The extraordinary financial challenges New York faces as the national epicenter of the pandemic are not fully met by the bill, and there are legitimate objections to the package. But if the stimulus does not pass, if financial markets rallying this week lose momentum, if this fragile political coalition frays, people will lose hope.
The plan should be amended to provide the state of New York more money, but the highest priority is that the plan pass so New York can get the tangible help it provides people, businesses, hospitals and governments, like:
- The $1,200 check for each adult and $500 for each child in single-adult households earning less than $75,000 and two-earner ones making less than $150,000 is a crucial lifeline and a boon to consumer confidence. About 65 percent of Long Islander filers will get the full amount, while 18 percent will get partial payments.
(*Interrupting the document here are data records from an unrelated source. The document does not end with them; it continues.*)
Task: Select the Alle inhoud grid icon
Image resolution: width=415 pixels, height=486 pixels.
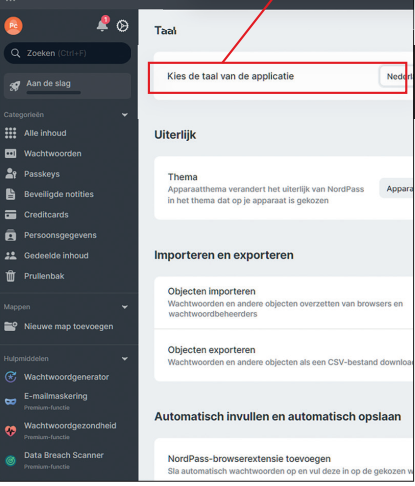Action: 10,133
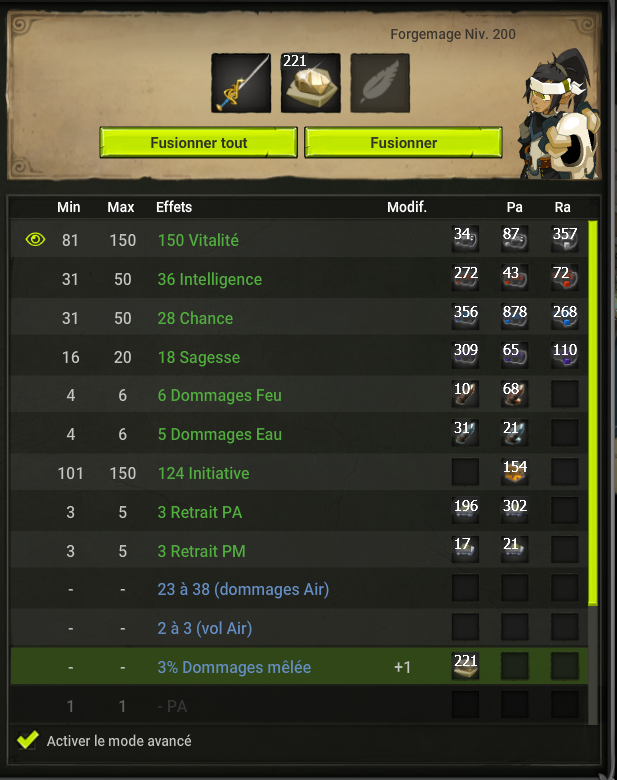617x780 pixels.
Task: Click the Fusionner tout button
Action: [199, 143]
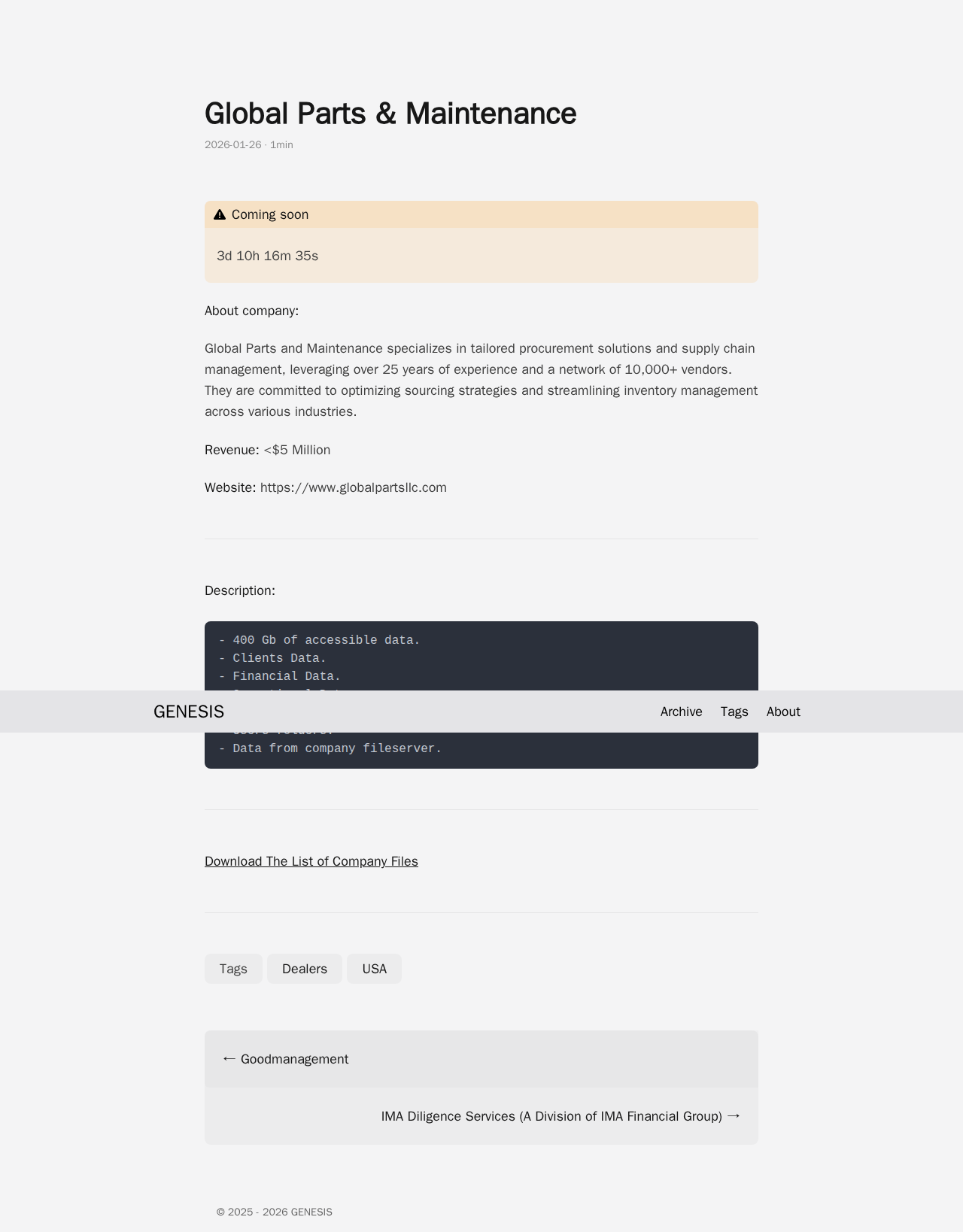Image resolution: width=963 pixels, height=1232 pixels.
Task: Click the left arrow before Goodmanagement
Action: (x=229, y=1059)
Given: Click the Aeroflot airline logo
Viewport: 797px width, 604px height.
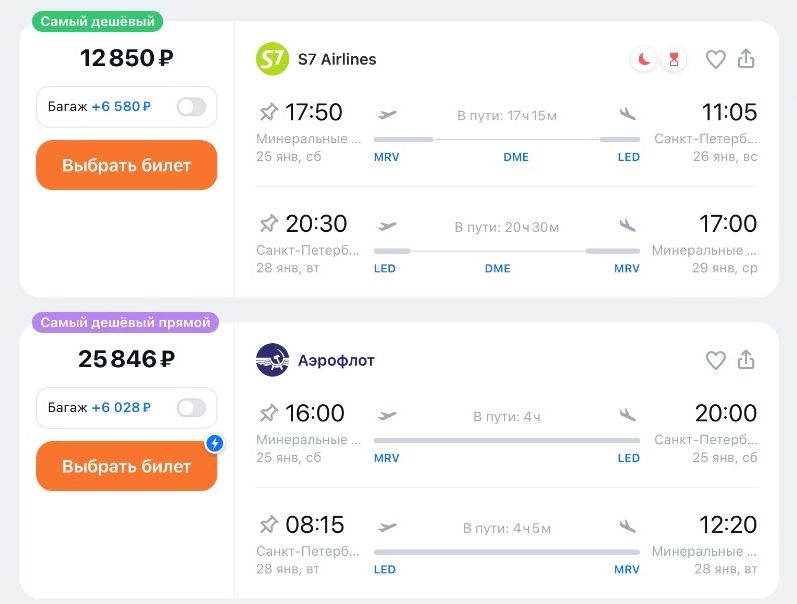Looking at the screenshot, I should coord(272,360).
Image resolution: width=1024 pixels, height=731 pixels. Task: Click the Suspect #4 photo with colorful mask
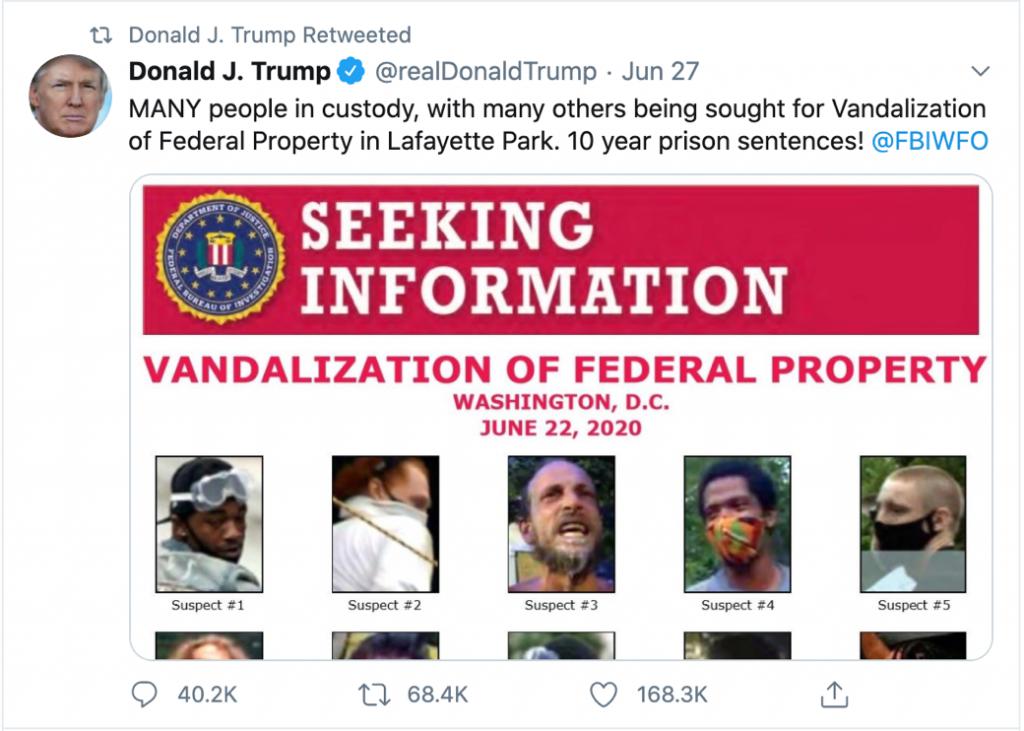tap(737, 524)
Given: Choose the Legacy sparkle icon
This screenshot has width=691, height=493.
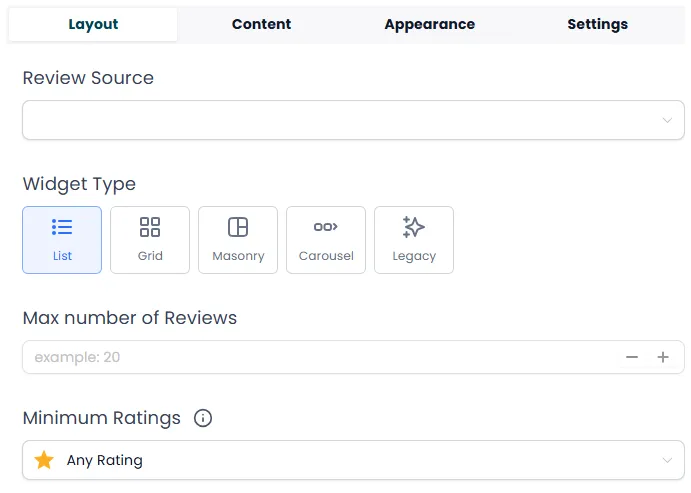Looking at the screenshot, I should pos(414,227).
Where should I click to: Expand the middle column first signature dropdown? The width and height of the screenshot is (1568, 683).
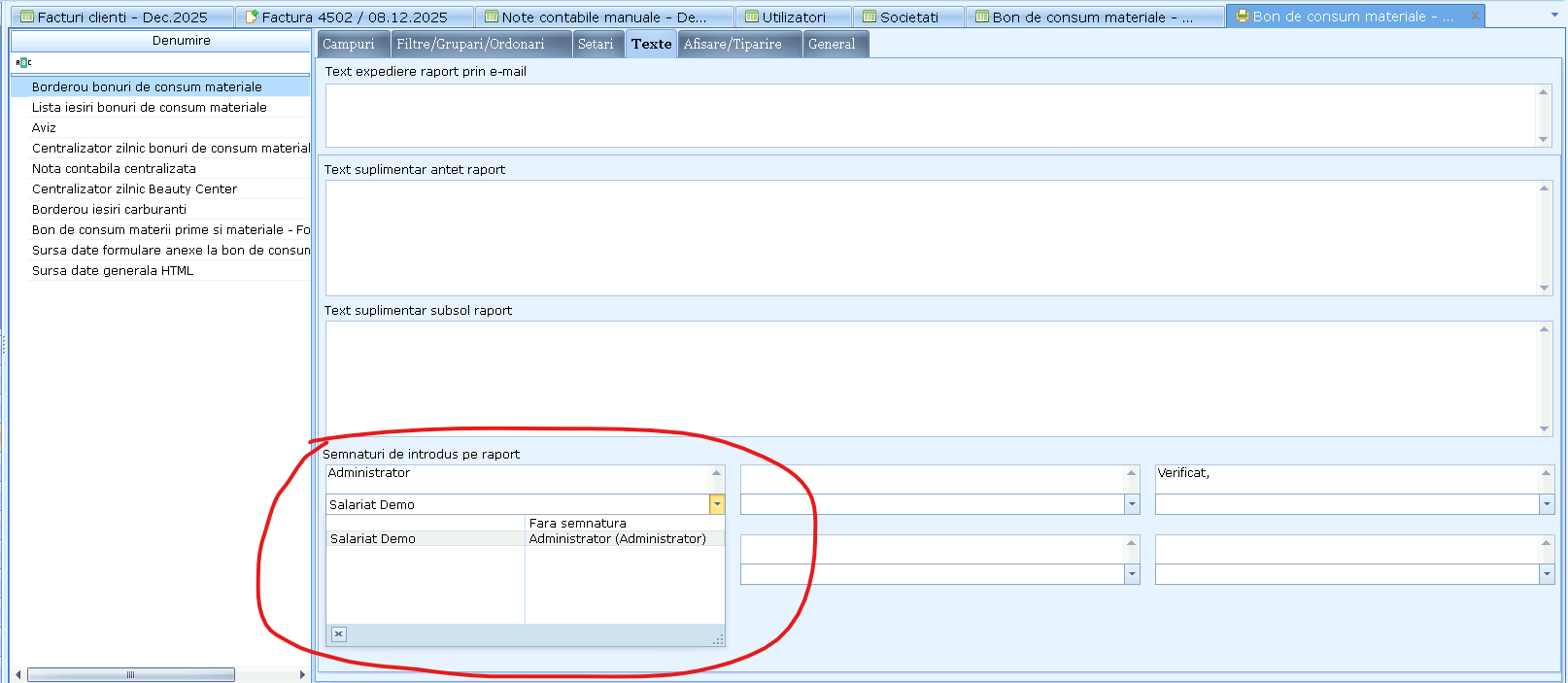[x=1132, y=504]
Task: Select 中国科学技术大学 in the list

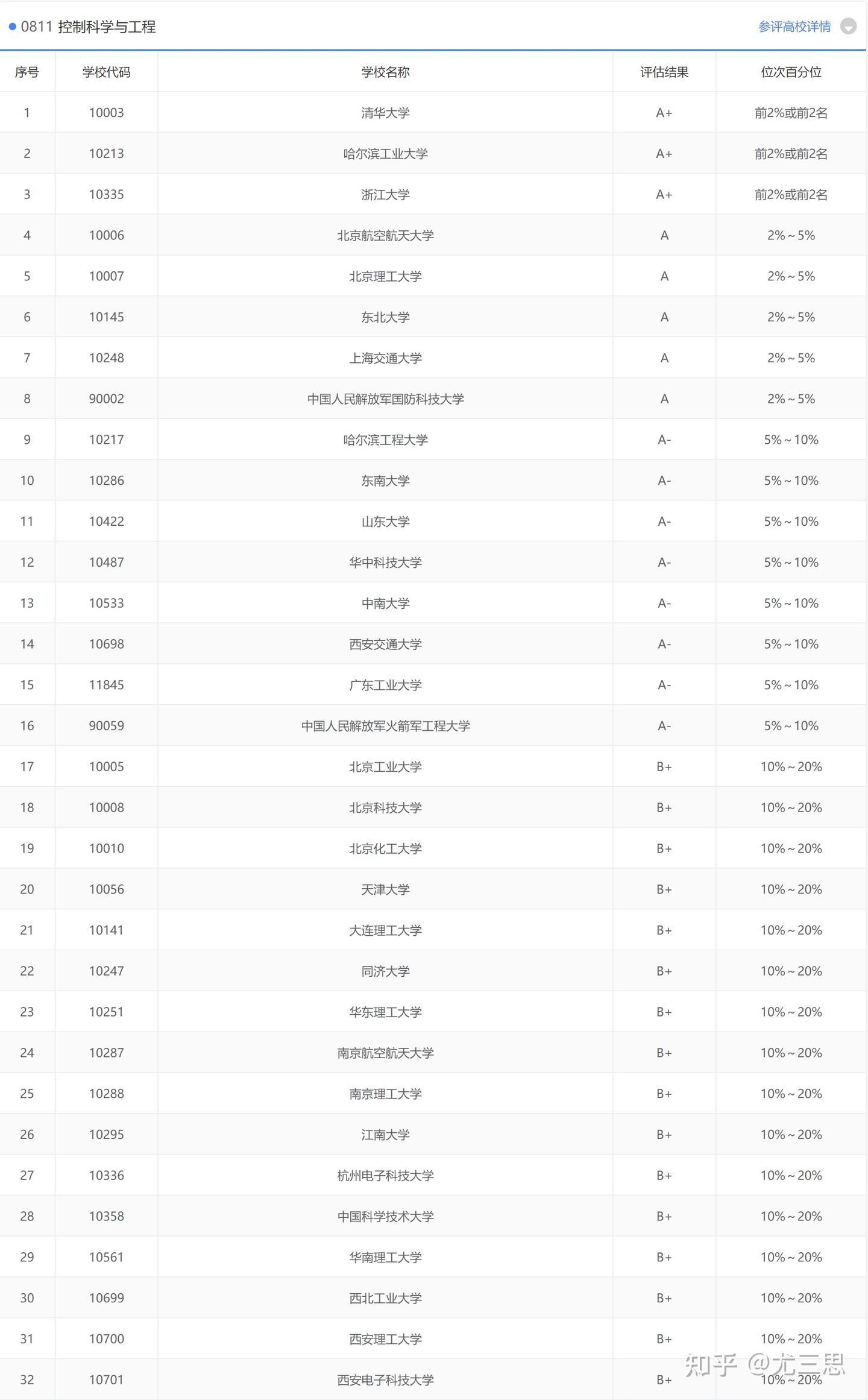Action: click(385, 1216)
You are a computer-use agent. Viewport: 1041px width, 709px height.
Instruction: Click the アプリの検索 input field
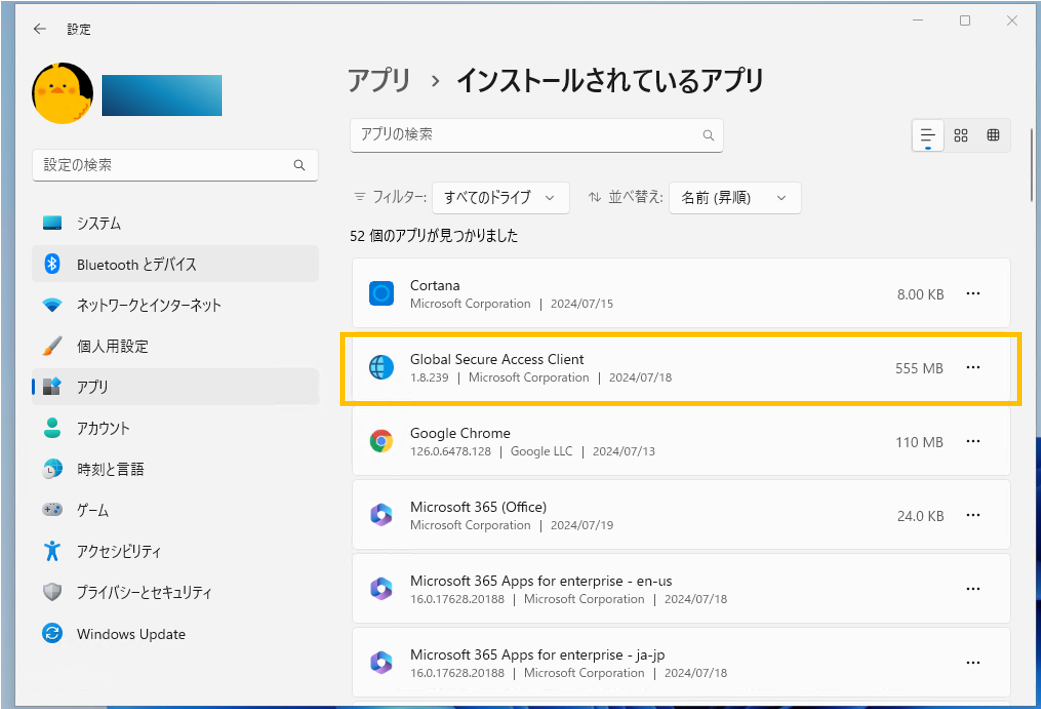click(536, 135)
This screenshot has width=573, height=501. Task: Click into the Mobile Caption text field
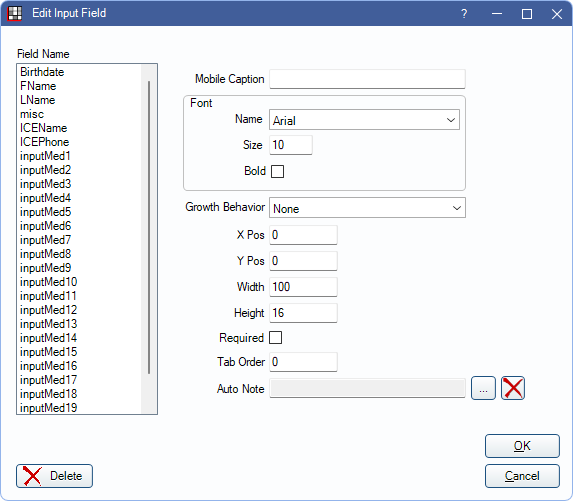click(367, 79)
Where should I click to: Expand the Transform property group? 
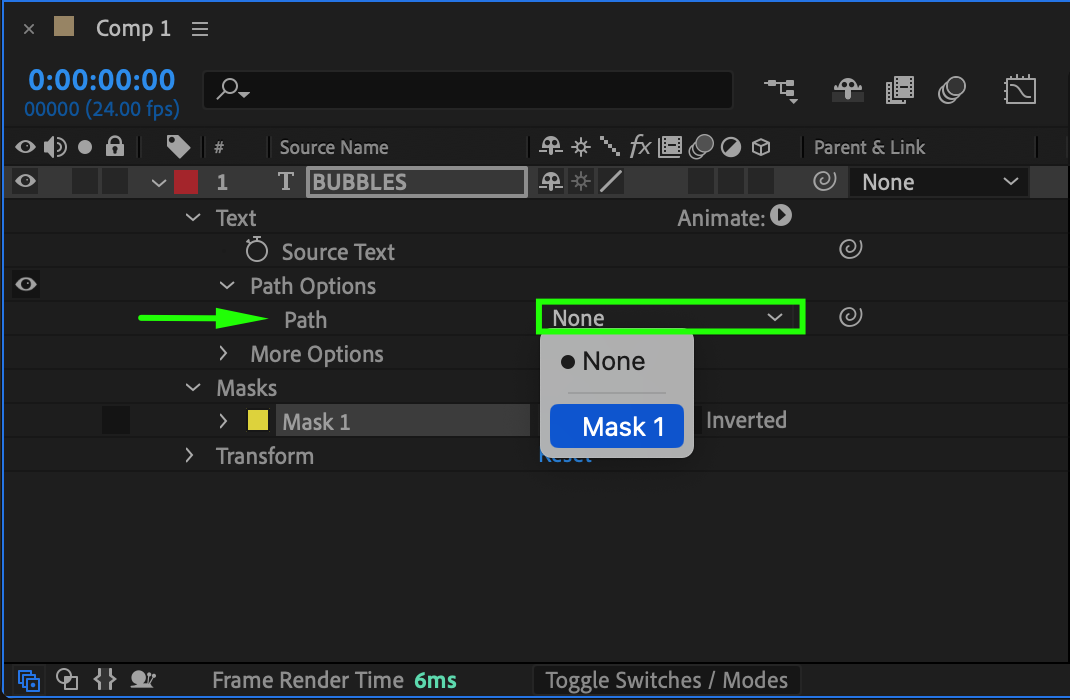coord(190,456)
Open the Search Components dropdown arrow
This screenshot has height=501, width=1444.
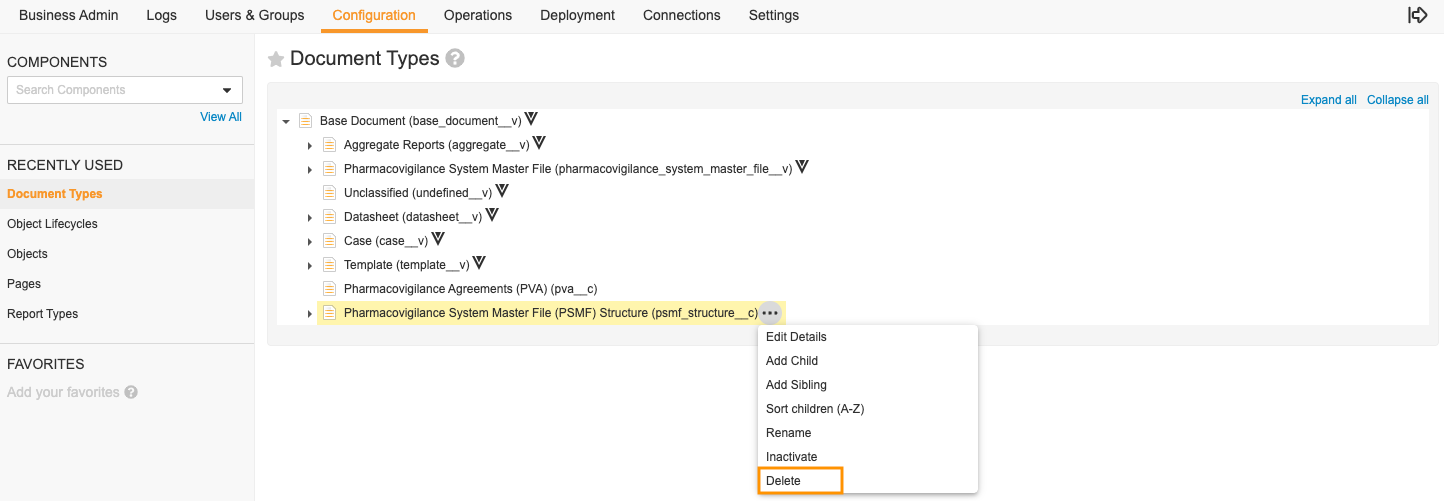227,90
- The unemployment insurance expansion will extend the term of such payments and increase them. New Yorkers will see the top weekly payment of $504 increased to $1,104, and the maximum length of benefits increased from 26 weeks to 39.
- A $500 billion loan program for large corporations, with debts forgiven if the money is used to keep employees on the payroll, is vital to businesses that will make restarting the economy infinitely easier than if such companies permanently shed workforces.
- A similar $350 billion fund for small businesses, the most cash-strapped and a crucial sector of the economy, is critical.
- A $150 billion pot of money specifically targeted for hospitals treating coronavirus patients will help New York health care organizations pay expenses the pandemic is generating and increase medical equipment purchasing.
- Grants of $4.1 billion to the MTA and $690 million to the Port Authority give those organizations, reeling from unexpected expenses and cratering revenue, a chance at making ends meet.
All of this is crucial, and the work of Senate Minority Leader Chuck Schumer to bring it to fruition is laudable. Shortcomings in the package, like far too little of the far-too-small $150 billion set aside for state and local governments going to the state of New York, which will receive $3.1 billion, should be fixed in this bill, or else Congress must revisit it later. With sales and income tax collections plummeting and the expenses related to coronavirus mounting, New York faces a budget gap of $9 billion to $15 billion, according to Gov. Andrew M. Cuomo, and no help but the federal government.
Taken as a whole, this stimulus bill is a rare bipartisan, nationally supported effort to expend tremendous capital on a national problem now centered in New York that has the support of President Donald Trump and, seemingly, both houses of Congress.
The help offered isn’t perfect. But this help cannot be refused.